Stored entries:
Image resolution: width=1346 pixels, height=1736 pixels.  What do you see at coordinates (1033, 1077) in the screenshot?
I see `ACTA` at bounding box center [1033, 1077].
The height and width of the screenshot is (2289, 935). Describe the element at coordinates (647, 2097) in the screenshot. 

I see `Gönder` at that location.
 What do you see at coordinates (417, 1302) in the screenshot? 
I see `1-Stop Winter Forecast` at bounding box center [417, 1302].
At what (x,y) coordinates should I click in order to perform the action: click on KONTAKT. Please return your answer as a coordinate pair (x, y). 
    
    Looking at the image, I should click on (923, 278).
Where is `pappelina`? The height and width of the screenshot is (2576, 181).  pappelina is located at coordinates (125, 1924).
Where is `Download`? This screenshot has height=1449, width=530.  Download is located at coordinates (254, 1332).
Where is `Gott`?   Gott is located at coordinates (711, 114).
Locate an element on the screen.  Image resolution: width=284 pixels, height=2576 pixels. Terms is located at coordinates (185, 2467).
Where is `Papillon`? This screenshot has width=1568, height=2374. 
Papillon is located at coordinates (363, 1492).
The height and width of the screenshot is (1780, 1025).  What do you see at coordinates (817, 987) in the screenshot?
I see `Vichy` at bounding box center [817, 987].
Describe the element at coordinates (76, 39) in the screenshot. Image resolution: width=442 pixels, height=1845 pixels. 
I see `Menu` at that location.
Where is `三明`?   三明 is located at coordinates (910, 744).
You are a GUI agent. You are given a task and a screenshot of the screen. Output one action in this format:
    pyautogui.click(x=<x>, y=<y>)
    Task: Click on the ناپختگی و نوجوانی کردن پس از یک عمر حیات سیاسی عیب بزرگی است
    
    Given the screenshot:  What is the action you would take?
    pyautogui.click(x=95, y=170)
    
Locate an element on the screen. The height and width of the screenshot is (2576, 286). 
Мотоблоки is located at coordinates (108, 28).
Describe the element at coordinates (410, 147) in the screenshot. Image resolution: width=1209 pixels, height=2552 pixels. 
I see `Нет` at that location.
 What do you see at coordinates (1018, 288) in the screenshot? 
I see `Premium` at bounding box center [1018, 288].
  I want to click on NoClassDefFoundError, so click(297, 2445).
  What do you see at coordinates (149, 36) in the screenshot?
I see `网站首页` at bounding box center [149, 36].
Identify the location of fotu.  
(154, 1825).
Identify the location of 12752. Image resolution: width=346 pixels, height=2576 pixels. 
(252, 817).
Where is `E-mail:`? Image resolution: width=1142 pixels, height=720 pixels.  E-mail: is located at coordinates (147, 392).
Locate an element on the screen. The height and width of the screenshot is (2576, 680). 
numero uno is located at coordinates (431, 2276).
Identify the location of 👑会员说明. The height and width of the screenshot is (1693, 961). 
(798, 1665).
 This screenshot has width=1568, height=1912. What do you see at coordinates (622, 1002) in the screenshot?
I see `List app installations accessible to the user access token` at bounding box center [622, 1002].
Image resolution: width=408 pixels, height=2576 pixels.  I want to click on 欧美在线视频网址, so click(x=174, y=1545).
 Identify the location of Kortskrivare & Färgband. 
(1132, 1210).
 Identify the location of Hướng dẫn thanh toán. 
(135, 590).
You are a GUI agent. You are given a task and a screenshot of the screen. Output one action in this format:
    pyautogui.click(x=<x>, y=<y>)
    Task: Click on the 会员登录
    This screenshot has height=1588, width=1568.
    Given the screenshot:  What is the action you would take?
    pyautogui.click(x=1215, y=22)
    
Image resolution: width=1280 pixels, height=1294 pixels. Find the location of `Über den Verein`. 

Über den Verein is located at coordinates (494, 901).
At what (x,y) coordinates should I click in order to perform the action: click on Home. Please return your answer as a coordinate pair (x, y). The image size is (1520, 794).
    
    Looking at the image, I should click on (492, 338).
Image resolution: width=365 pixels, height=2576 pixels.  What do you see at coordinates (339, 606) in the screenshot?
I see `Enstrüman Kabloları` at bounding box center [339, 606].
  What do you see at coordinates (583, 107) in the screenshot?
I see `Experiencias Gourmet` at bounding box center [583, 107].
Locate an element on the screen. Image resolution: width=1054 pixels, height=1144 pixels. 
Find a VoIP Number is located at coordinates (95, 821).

**Task instructions:**
Reproduce all of the lines above without changing anything.

**The output:**
Image resolution: width=1346 pixels, height=1736 pixels.  What do you see at coordinates (1033, 1077) in the screenshot?
I see `ACTA` at bounding box center [1033, 1077].
The height and width of the screenshot is (2289, 935). Describe the element at coordinates (647, 2097) in the screenshot. 

I see `Gönder` at that location.
 What do you see at coordinates (417, 1302) in the screenshot? 
I see `1-Stop Winter Forecast` at bounding box center [417, 1302].
At what (x,y) coordinates should I click in order to perform the action: click on KONTAKT. Please return your answer as a coordinate pair (x, y). 
    
    Looking at the image, I should click on (923, 278).
Where is `pappelina`? The height and width of the screenshot is (2576, 181).  pappelina is located at coordinates (125, 1924).
Where is `Download`? This screenshot has height=1449, width=530.  Download is located at coordinates (254, 1332).
Where is `Gott`?   Gott is located at coordinates (711, 114).
Locate an element on the screen.  Image resolution: width=284 pixels, height=2576 pixels. Terms is located at coordinates (185, 2467).
Where is `Papillon`? This screenshot has width=1568, height=2374. 
Papillon is located at coordinates (363, 1492).
The height and width of the screenshot is (1780, 1025).  What do you see at coordinates (817, 987) in the screenshot?
I see `Vichy` at bounding box center [817, 987].
Describe the element at coordinates (76, 39) in the screenshot. Image resolution: width=442 pixels, height=1845 pixels. 
I see `Menu` at that location.
Where is `三明`?   三明 is located at coordinates (910, 744).
You are a GUI agent. You are given a task and a screenshot of the screen. Output one action in this format:
    pyautogui.click(x=<x>, y=<y>)
    Task: Click on the ناپختگی و نوجوانی کردن پس از یک عمر حیات سیاسی عیب بزرگی است
    
    Given the screenshot:  What is the action you would take?
    pyautogui.click(x=95, y=170)
    
Locate an element on the screen. The height and width of the screenshot is (2576, 286). 
Мотоблоки is located at coordinates (108, 28).
Describe the element at coordinates (410, 147) in the screenshot. Image resolution: width=1209 pixels, height=2552 pixels. 
I see `Нет` at that location.
 What do you see at coordinates (1018, 288) in the screenshot? 
I see `Premium` at bounding box center [1018, 288].
  I want to click on NoClassDefFoundError, so click(297, 2445).
  What do you see at coordinates (149, 36) in the screenshot?
I see `网站首页` at bounding box center [149, 36].
Identify the location of fotu.  
(154, 1825).
Identify the location of 12752. Image resolution: width=346 pixels, height=2576 pixels. 
(252, 817).
Where is `E-mail:`? Image resolution: width=1142 pixels, height=720 pixels.  E-mail: is located at coordinates (147, 392).
Locate an element on the screen. The height and width of the screenshot is (2576, 680). 
numero uno is located at coordinates (431, 2276).
Identify the location of 👑会员说明. The height and width of the screenshot is (1693, 961). 
(798, 1665).
 This screenshot has width=1568, height=1912. What do you see at coordinates (622, 1002) in the screenshot?
I see `List app installations accessible to the user access token` at bounding box center [622, 1002].
Image resolution: width=408 pixels, height=2576 pixels.  I want to click on 欧美在线视频网址, so click(x=174, y=1545).
 Identify the location of Kortskrivare & Färgband. 
(1132, 1210).
 Identify the location of Hướng dẫn thanh toán. 
(135, 590).
You are a GUI agent. You are given a task and a screenshot of the screen. Output one action in this format:
    pyautogui.click(x=<x>, y=<y>)
    Task: Click on the 会员登录
    This screenshot has height=1588, width=1568.
    Given the screenshot:  What is the action you would take?
    pyautogui.click(x=1215, y=22)
    
Image resolution: width=1280 pixels, height=1294 pixels. Find the location of `Über den Verein`. 

Über den Verein is located at coordinates (494, 901).
At what (x,y) coordinates should I click in order to perform the action: click on Home. Please return your answer as a coordinate pair (x, y). The image size is (1520, 794).
    
    Looking at the image, I should click on (492, 338).
Image resolution: width=365 pixels, height=2576 pixels.  What do you see at coordinates (339, 606) in the screenshot?
I see `Enstrüman Kabloları` at bounding box center [339, 606].
  What do you see at coordinates (583, 107) in the screenshot?
I see `Experiencias Gourmet` at bounding box center [583, 107].
Locate an element on the screen. Image resolution: width=1054 pixels, height=1144 pixels. 
Find a VoIP Number is located at coordinates (95, 821).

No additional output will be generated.